-------- Records for this task --------
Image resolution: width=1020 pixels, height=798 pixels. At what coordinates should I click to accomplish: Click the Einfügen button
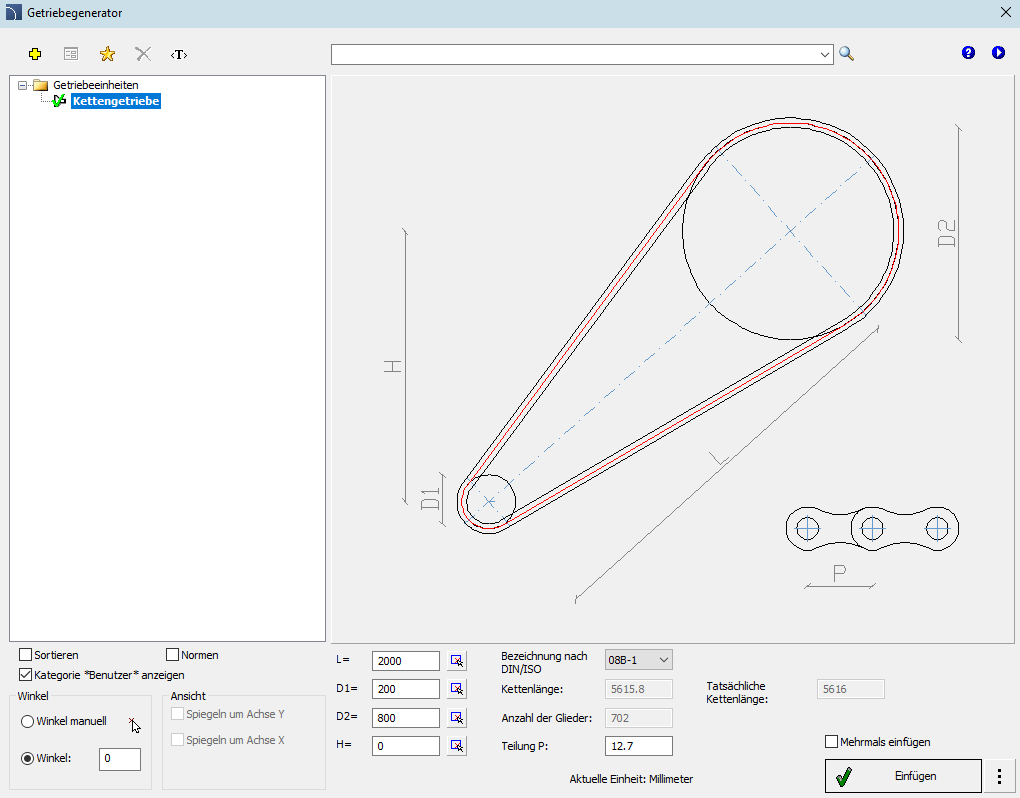click(903, 776)
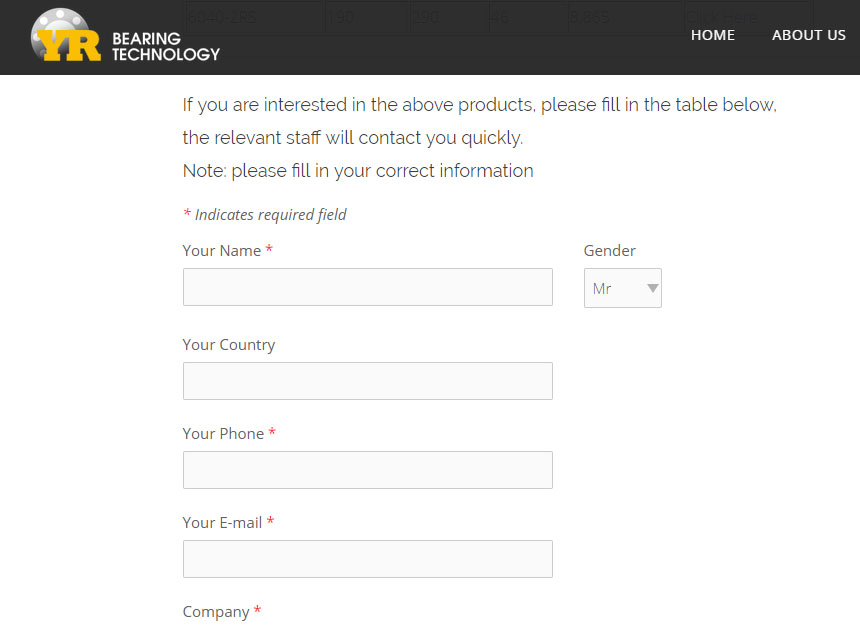Click the Note: please fill in correct information line
860x628 pixels.
pos(358,171)
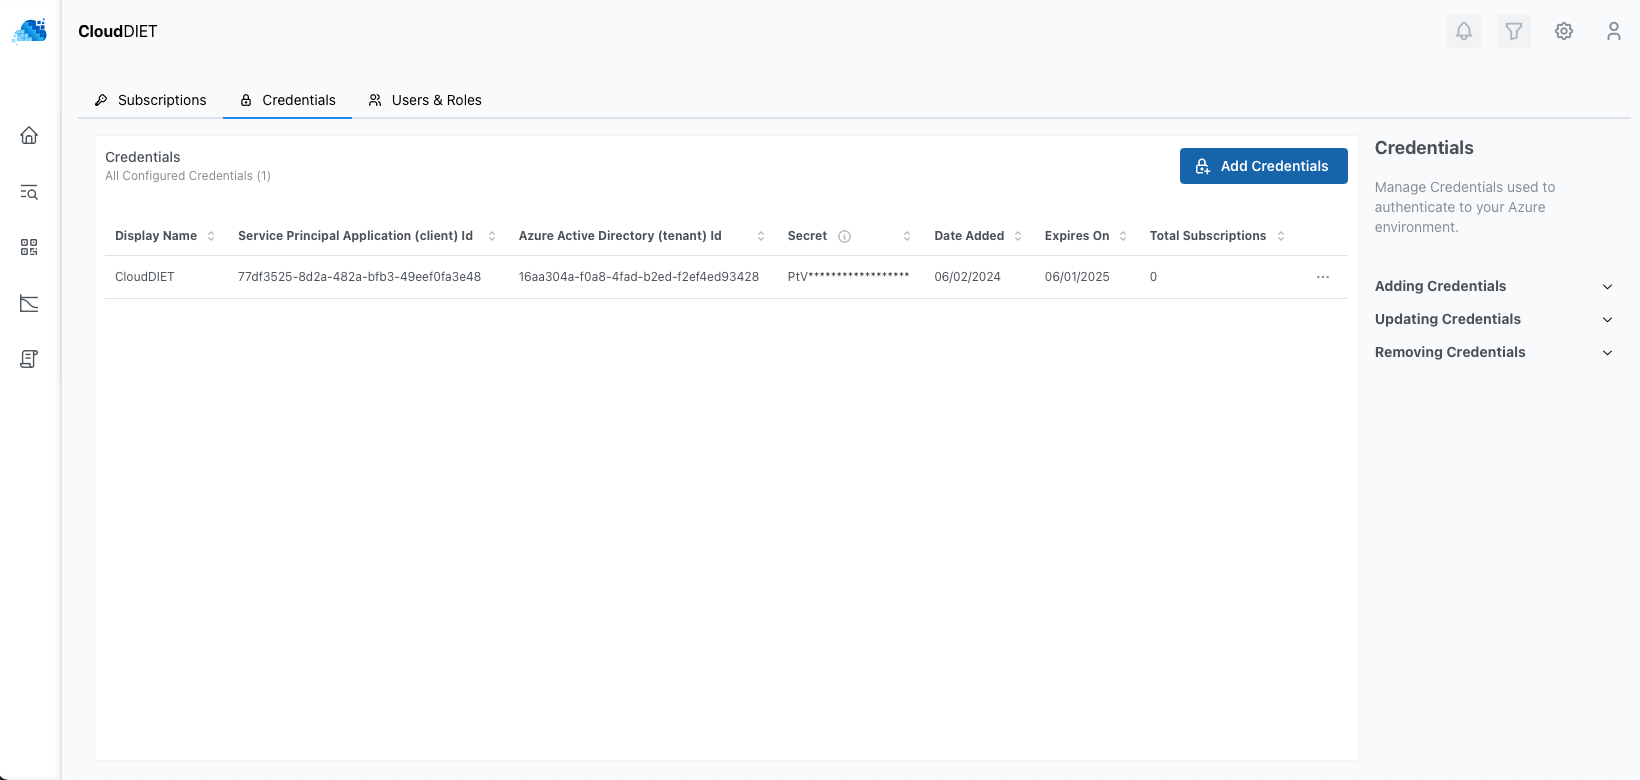Switch to the Subscriptions tab

click(151, 100)
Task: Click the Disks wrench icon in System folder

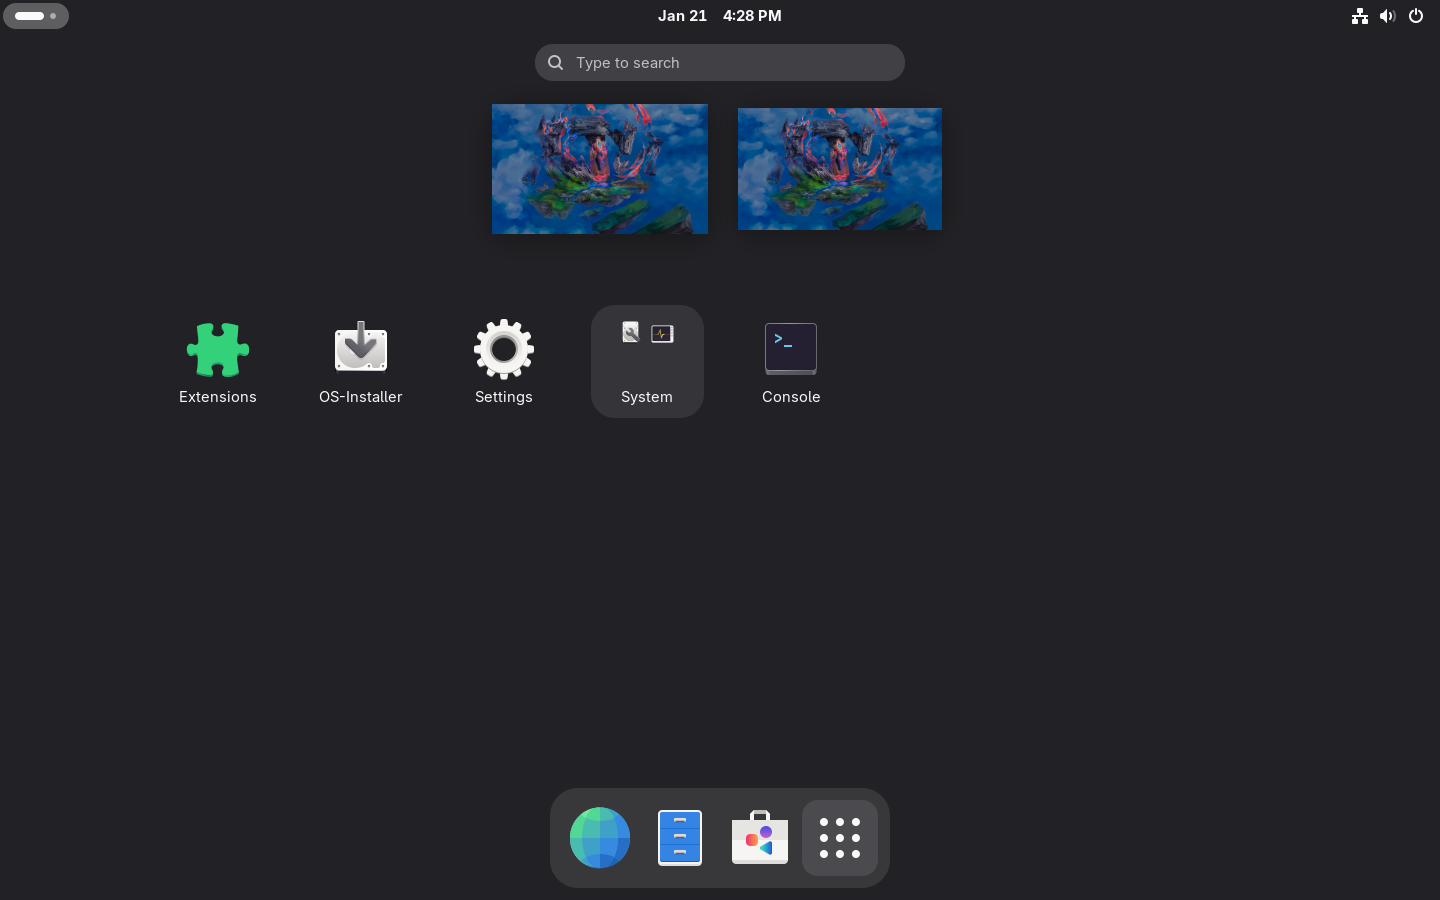Action: 631,333
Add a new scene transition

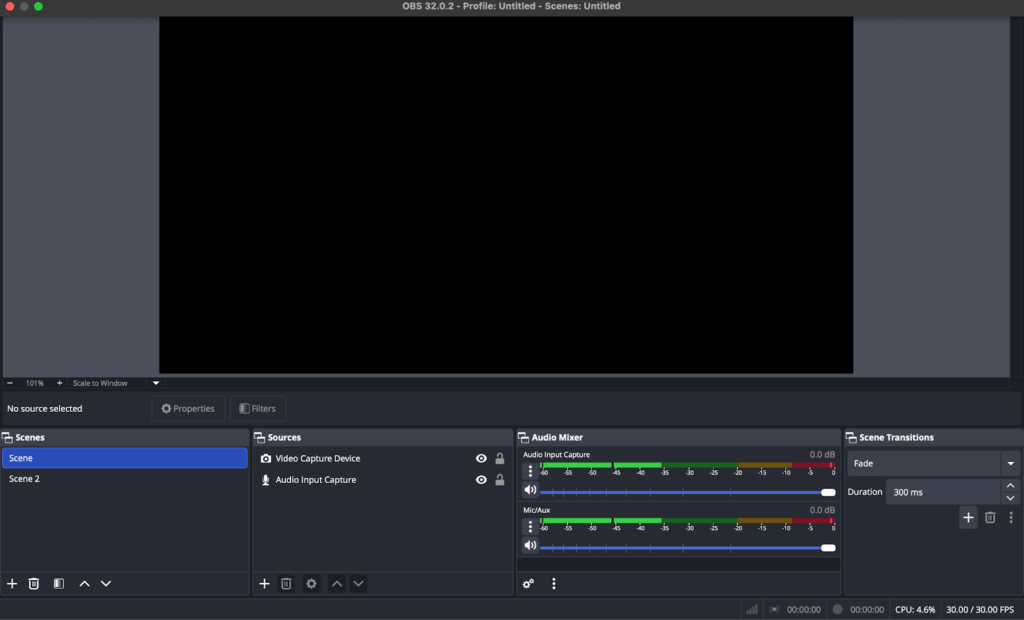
--------
▶ _Task description_
Print the data once more without any change, skipping each picture.

▶ _Result for this exercise_
Image resolution: width=1020 pixels, height=798 pixels. At what coordinates should I click to accomplish: Click the Einfügen button
click(903, 776)
Click the Note: please fill in correct information line
860x628 pixels.
pos(358,171)
Switch to the Subscriptions tab

click(151, 100)
Task: Click the Disks wrench icon in System folder

Action: 631,333
Add a new scene transition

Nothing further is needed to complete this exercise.